Bloomberg Sports Anchors Julie Alexandria and Rob Shaw break down some of the major storylines in baseball as the trade deadline approaches.
Trade Analysis: Hanley Ramirez to the Dodgers
The Dodgers made a splash by acquiring former Marlins sensation Hanley Ramirez for Nathan Eovaldi and a willingness to take on Ramirez’s salary. First of all, this is the way it should be for Los Angeles. The Dodgers are supposed to be the West Coast Yankees, so it’s good to see them open the check book to bring in some star potential.
The move also makes baseball sense. The team already has two of the best hitters and pitchers in baseball, so it’s not a bad idea to go for the gold now. Eovaldi is too young to be depended on, while, even at his worst, HanRam is scoring runs and offering some pop and speed. On a side note, of all stadiums where Ramirez has played at least 65 games, his .388 average at Dodgers Stadium is easily the highest.
On the Market: Alfonso Soriano
With 19 home runs and 58 RBI, Alfonso Soriano is once again a solid slugger at the big-league level. He is also due to make $18 million in each of the next two seasons. His high performance provides the Cubbies with a window to trade him. Ken Rosenthal reported that at least one team has interest in the veteran outfielder.
Sellers: Philadelphia Phillies
The Phillies are in a very interesting situation right now. They have some very bad contracts, though their huge investment in Cole Hamels is not one of them. He is still young at 28 years old and was developed within the Phillies system. The team is out of contention this season and must rebuild in the next few years.
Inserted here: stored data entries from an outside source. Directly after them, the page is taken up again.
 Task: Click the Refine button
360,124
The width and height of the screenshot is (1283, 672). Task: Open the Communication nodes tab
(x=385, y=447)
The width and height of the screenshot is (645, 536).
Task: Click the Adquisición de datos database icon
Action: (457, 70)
The only way players such as Shane Victorino could be dealt is if the Phillies get back prospects who will be ready to start next year.
Sellers: New York Mets
After a great first half, the Mets have won just one game since the All-Star break and could try to make a move. Johan Santana’s injury hurts them, as he is due so much money andcould have been traded. The Mets would have been happy to deal him in return for prospects.
With Santana injured, if there is a Mets player to be traded, it’s infielder Daniel Murphy. Jordany Valdespin has been incredible this season and offers more versatility and better defense than Murphy. However, the Mets will only make a trade if they get something back which they are really able to use, such as a power arm for the bullpen.
Sellers: Milwaukee Brewers
The Brewers have been buyers recently, bringing in players such as Zack Greinke and Aramis Ramirez, but it has not worked out. The best case scenario for them is that Greinke decides to stay in Milwaukee, which may not be very realistic. The Brewers were also shopping reliever Francisco Rodriguez and tried to increase his value. K-Rod, however, imploded with blown saves in consecutive appearances against the Phillies, likely costing the Brewers some prospects.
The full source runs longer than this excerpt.